Ms. Hill is working to combat this by creating resources to educate and empower Black women to enter the resale industry as entrepreneurs. She shares her knowledge and expertise through master classes, an e-book and weekly business chats on Instagram Live (called “Chic Talks”). She also recently started a new initiative, Small Business Saturday, where she posts Black businesses in Random and Chic’s Instagram Stories.
“The good thing about vintage is that it doesn’t have to cost a lot to start,” Ms. Hill said. “With Small Business Saturday, I just wanted to share my platform. Because I sell vintage, I only have one of every item, so there’s no way I’ll ever be able to accommodate over 200,000 people. I figured that I could share my space to help other businesses with marketing, and at an affordable price. That comes from me wanting to see people win and give them the opportunity to invest in themselves.”
Mariah Collazo, the owner of Vanilla Vintage in Raleigh, N.C., quickly realized that Black plus-size women were not adequately represented by online vintage sellers. “I first saw the issue when I was thrifting in college, trying to find affordable clothing on a budget,” she said “I could rarely find fun, fashionable clothes that catered to a larger frame. I don’t see the point of sustainability if it’s not accessible to all people.”
As a student majoring in fashion and textiles at North Carolina State University, Ms. Collazo started her store as a side hustle and went full-time after she graduated. “I realize that vintage clothing tends to run a bit smaller since body sizes have changed over time,” she said. “But still, some of the vintage clothing brands I was seeing online had a certain aesthetic, and seemed to be holding on to ideas that were very exclusionary. Sustainable fashion is supposed to be a good thing, but I wasn’t seeing myself in the field. So I created Vanilla Vintage as a way to be that representation.”
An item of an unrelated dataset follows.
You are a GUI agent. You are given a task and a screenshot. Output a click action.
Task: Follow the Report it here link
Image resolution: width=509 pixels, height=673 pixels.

Ms. Collazo plans to continue expanding her company by refurbishing designer handbags and leatherworking.
She has been collaborating with other Black-owned shops and plans to continue. “We get a lot further working together versus competing with others. I’ve seen that when I’ve collaborated with other Black business owners, other vintage shop owners. Pulling together resources, you get a lot further.”